**Document passage**
Software internationalization - the hidden suspects

This is pretty old software. We've been working on it for over five years, and it's not very complex to begin with: a few standalone Win32 applications in the normal .exe-calls-resource-DLL model.

Localization practices and internationalization techniques are mostly behind us. Several years ago, at the behest of the vendor, we managed to convince the developers to modify the layout and controls in all of the UI so that no resizing would be necessary from one language to the next. That was the biggest thing to get out of the way, as it ate up precious hours between translation and successful build. The problem has to do with the coming and going of developers who weren't there a few years ago, and who move things around and resize them in the English UI. Localization headaches ensue.

**Challenges**
1 – Answer these questions from the passage on software internationalization.
(a) For how long has the team been working on the software?
(b) What model do the standalone Win32 applications follow?
(c) Which developers does the passage say move things around and resize them in the English UI?
2 – Reproduce word for word the portion of the passage on software internationalization that opens with the words containing "This is pretty" and closes with "Localization headaches ensue.".
3 – Carry the passage on software internationalization forward with a new paragraph that follows its final sentence.

**Material supplied**
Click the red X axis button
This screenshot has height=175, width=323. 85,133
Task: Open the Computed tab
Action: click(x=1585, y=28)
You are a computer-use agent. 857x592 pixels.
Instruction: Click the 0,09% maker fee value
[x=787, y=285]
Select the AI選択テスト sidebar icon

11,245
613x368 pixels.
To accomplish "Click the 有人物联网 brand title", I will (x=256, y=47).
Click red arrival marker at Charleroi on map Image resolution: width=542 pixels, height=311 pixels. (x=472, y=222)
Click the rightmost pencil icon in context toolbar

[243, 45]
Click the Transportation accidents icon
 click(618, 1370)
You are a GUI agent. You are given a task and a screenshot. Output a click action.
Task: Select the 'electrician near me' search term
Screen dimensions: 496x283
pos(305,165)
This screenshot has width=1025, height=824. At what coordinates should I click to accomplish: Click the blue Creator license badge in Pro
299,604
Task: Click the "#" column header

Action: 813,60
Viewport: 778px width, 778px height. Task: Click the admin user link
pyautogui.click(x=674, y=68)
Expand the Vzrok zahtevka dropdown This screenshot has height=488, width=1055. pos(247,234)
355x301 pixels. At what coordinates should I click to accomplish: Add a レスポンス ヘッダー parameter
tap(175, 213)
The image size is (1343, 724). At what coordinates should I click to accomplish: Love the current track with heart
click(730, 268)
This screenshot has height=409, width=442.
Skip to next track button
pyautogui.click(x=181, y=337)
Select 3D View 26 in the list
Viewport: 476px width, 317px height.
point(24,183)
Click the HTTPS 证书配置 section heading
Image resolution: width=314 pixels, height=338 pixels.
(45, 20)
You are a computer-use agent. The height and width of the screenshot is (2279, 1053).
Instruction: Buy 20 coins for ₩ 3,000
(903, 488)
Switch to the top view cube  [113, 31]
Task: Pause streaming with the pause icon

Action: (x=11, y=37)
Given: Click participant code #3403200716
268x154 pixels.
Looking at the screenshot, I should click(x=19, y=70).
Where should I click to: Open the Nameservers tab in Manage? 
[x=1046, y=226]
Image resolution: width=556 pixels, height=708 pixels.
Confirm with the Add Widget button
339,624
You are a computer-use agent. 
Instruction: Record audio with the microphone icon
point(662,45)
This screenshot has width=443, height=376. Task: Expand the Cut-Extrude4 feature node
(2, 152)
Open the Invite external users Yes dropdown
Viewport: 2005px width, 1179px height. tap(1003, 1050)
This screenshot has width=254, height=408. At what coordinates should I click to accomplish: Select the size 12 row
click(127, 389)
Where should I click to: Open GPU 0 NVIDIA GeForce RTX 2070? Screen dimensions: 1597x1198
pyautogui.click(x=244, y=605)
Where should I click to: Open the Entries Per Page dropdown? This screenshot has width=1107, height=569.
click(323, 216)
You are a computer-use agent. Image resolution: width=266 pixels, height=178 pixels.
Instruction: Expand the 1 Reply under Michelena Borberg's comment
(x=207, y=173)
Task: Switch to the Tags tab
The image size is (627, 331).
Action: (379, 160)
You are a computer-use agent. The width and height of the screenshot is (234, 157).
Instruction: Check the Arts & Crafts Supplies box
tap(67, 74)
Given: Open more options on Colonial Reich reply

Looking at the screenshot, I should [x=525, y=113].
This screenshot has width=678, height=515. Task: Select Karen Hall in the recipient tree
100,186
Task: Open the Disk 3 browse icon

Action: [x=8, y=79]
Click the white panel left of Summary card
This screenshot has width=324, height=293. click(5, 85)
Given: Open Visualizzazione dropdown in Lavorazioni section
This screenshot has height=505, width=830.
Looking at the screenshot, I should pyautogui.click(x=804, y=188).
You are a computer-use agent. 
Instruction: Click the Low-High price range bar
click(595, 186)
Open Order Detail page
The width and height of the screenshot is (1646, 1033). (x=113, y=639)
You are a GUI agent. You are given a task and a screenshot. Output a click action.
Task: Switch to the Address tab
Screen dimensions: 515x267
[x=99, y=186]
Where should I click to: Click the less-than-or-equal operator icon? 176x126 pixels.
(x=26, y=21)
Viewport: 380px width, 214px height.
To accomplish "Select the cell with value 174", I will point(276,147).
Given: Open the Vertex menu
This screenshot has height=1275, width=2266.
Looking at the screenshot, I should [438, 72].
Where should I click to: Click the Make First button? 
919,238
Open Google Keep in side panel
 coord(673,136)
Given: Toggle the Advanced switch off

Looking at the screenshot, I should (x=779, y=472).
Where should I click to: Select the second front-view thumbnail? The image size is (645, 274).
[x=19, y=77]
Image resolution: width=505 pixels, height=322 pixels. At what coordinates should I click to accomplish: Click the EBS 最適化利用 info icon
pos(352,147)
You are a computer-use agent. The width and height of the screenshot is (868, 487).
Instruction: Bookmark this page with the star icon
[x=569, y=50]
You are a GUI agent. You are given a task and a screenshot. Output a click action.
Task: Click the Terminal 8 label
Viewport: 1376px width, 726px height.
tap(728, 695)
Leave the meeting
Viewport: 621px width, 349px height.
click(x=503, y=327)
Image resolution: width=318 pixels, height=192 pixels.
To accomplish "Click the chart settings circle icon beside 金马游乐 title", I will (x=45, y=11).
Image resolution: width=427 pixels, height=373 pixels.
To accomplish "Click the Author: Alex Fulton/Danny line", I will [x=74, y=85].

**In response**
1 –
(a) For over five years.
(b) The normal .exe-calls-resource-DLL model.
(c) Developers who come and go and weren't there a few years ago.

2 –
This is pretty old software. We've been working on it for over five years, and it's not very complex to begin with: a few standalone Win32 applications in the normal .exe-calls-resource-DLL model.

Localization practices and internationalization techniques are mostly behind us. Several years ago, at the behest of the vendor, we managed to convince the developers to modify the layout and controls in all of the UI so that no resizing would be necessary from one language to the next. That was the biggest thing to get out of the way, as it ate up precious hours between translation and successful build. The problem has to do with the coming and going of developers who weren't there a few years ago, and who move things around and resize them in the English UI. Localization headaches ensue.

3 –
I'm not sure, but I think the move from Visual Studio 6 to Visual Studio .NET has played a disruptive role. There's no inherent reason for that architecture change to cause resizing of controls or changes in coordinates, but it is mucking about with other non-translatables, like

1 TEXTINCLUDE DISCARDABLE

changing to

1 TEXTINCLUDE

or

STYLE DS_MODALFRAME | WS_POPUP |

changing to

STYLE DS_SETFONT | DS_MODALFRAME | WS_POPUP

There's certainly nothing to translate here, but these count as changes in the source-language files that should be preserved in the target-language files. It's hard to do this sort of thing without some kind of Computer-Aided Translation (CAT) tool or at least text-manipulation utility.

So, I reckon we hand it off for localization engineering, if not translation. The engineers will jack up the translation, slide out the old architecture as if it were HTML or XML tags, slide in the new architecture, and push the translated strings back down into place.

16 August 2006

Pseudo-translating the resource files

I probably shouldn't enjoy this stuff so much, but I'm a gearhead at heart, so I get a lot of gratification from climbing around inside resource files.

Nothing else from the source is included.